Given information -
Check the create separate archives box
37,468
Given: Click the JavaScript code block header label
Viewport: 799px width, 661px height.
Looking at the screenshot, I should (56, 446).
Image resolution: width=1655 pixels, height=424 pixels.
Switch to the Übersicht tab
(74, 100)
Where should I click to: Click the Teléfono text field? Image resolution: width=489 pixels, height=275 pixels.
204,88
==
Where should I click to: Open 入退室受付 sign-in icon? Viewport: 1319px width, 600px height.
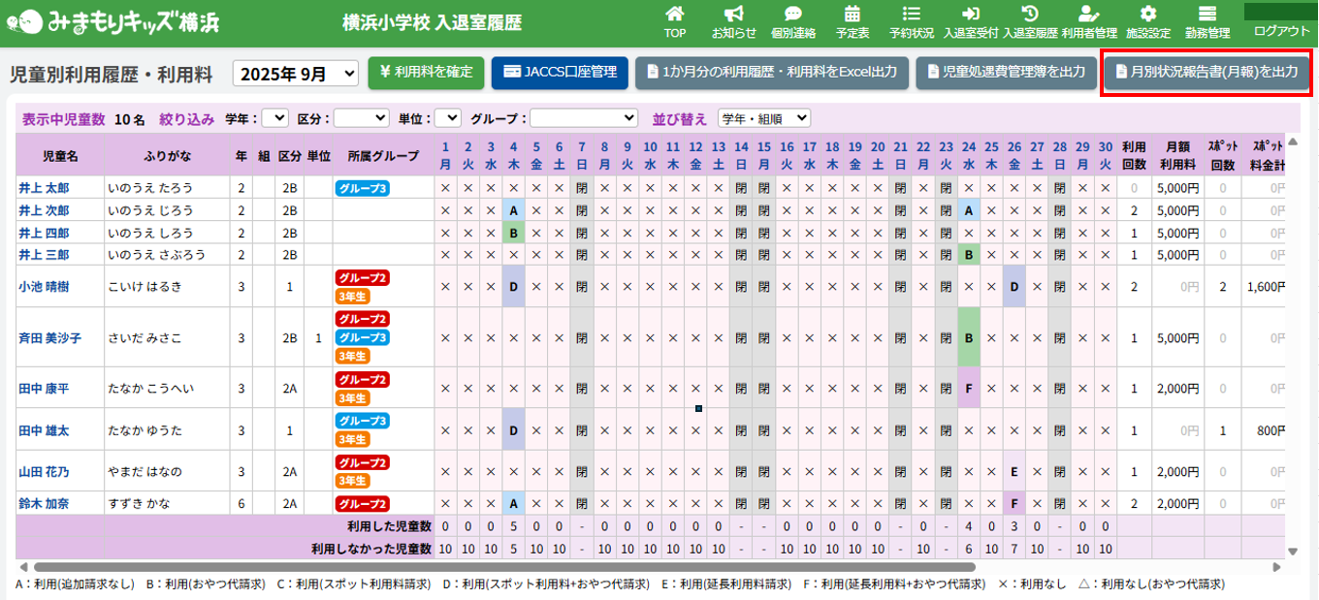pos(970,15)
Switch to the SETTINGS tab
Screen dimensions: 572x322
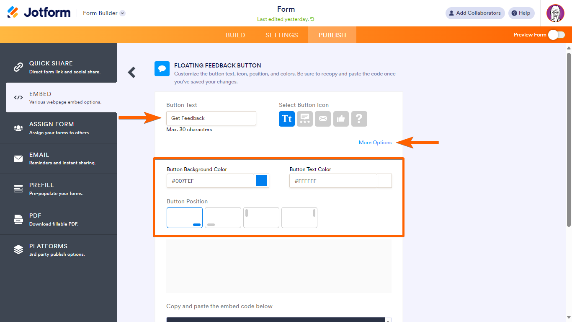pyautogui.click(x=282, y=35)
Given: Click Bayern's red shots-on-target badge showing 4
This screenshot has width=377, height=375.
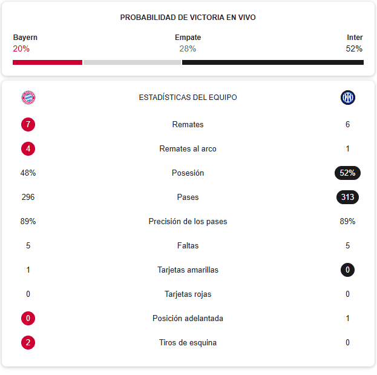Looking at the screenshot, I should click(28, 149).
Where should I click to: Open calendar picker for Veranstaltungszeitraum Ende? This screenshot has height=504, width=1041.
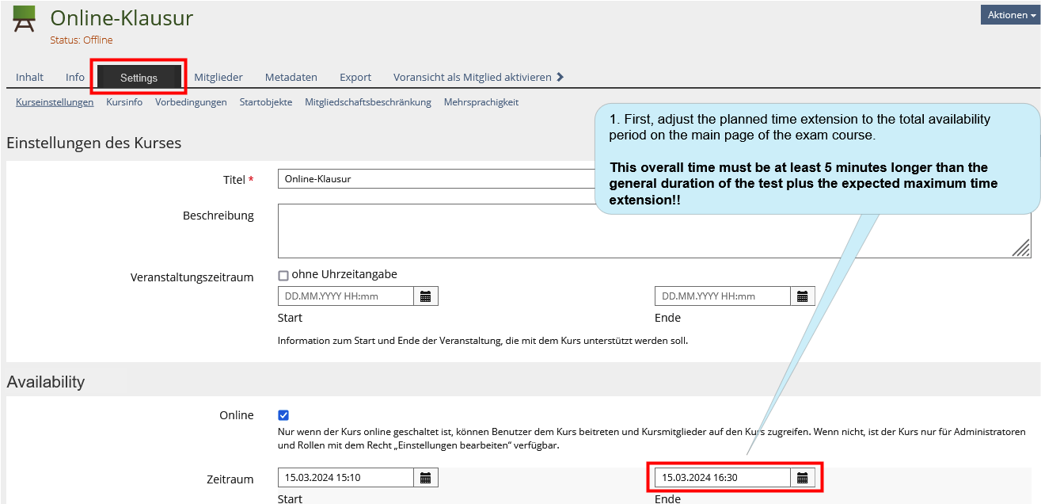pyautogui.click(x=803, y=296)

Exercise details - Copy the rows from the line with "Where should I click to: Open calendar" up to and including the line with "pyautogui.click(x=803, y=296)", keeping each line unchanged and omitting the pictures.

Final result -
Where should I click to: Open calendar picker for Veranstaltungszeitraum Ende? This screenshot has height=504, width=1041.
pyautogui.click(x=803, y=296)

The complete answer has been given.